**Problem description**: In the data below, one line contains "注册 (112, 103)" and a later one contains "拉卡拉电签POS机开机连不了网 (930, 1516)". Print both, with every line between them, exactly and alone.

Stored data entries
───

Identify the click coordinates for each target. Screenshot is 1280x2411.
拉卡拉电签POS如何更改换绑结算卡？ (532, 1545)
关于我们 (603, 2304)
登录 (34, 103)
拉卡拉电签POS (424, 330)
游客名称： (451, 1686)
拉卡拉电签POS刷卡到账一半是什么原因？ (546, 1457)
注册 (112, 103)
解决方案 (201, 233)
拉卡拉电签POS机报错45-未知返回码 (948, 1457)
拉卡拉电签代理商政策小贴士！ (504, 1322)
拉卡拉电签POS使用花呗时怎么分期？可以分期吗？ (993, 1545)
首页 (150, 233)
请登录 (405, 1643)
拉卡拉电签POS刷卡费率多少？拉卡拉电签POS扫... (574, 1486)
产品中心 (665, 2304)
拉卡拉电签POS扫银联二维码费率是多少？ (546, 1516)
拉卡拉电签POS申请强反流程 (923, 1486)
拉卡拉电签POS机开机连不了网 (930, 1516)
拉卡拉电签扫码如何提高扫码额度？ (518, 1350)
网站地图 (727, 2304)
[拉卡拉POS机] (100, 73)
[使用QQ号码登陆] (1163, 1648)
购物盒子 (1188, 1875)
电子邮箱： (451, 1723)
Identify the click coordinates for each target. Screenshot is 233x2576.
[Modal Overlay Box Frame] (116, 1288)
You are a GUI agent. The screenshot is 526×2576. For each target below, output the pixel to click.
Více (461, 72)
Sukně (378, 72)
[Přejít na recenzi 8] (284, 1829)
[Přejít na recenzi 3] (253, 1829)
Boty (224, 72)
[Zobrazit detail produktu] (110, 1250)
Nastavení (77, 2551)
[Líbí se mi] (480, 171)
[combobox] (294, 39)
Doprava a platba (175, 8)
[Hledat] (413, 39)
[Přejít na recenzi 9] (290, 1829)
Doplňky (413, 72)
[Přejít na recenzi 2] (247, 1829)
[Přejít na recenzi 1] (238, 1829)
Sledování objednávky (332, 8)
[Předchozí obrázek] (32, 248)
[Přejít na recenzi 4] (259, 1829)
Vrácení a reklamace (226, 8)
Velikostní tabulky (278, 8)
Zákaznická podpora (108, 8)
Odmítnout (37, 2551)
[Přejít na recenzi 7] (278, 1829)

───

**Answer space**:
注册 (112, 103)
解决方案 (201, 233)
拉卡拉电签POS机报错45-未知返回码 (948, 1457)
拉卡拉电签代理商政策小贴士！ (504, 1322)
拉卡拉电签POS使用花呗时怎么分期？可以分期吗？ (993, 1545)
首页 (150, 233)
请登录 (405, 1643)
拉卡拉电签POS刷卡费率多少？拉卡拉电签POS扫... (574, 1486)
产品中心 (665, 2304)
拉卡拉电签POS扫银联二维码费率是多少？ (546, 1516)
拉卡拉电签POS申请强反流程 (923, 1486)
拉卡拉电签POS机开机连不了网 (930, 1516)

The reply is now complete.